== Segment start ==
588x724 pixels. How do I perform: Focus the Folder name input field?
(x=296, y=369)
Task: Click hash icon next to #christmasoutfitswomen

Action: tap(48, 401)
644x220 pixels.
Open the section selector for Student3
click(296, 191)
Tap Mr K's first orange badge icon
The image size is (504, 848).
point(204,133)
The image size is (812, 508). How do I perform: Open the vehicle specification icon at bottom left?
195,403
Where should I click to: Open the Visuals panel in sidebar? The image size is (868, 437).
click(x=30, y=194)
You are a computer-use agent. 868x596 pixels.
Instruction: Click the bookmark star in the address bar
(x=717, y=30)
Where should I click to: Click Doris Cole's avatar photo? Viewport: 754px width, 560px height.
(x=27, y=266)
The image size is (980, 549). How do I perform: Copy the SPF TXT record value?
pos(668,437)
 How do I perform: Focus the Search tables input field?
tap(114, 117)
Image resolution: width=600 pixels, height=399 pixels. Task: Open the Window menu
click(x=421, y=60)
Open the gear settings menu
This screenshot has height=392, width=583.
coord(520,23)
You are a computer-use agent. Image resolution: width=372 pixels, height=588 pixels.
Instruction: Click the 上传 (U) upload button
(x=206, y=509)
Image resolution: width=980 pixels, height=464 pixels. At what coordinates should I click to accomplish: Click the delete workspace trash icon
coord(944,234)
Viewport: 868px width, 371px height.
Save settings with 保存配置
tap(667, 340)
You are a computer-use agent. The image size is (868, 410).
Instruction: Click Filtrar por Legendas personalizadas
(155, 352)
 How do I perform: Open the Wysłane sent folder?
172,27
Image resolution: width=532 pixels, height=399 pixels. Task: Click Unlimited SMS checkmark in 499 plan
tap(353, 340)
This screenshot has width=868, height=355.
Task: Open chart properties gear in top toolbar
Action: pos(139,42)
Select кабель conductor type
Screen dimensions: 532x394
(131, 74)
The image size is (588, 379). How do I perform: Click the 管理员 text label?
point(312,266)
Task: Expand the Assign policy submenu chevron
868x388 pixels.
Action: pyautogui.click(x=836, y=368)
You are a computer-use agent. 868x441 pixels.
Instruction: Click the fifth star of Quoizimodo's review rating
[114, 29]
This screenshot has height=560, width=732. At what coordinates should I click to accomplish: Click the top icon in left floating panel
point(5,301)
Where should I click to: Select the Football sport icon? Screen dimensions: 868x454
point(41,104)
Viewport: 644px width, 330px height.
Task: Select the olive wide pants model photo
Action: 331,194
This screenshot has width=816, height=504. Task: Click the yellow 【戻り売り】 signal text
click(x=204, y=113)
== Segment end ==
▶ **Work order**:
Working from the records above, tally the lines that contain "agent" and give only the total.

▶ **Response area**:
4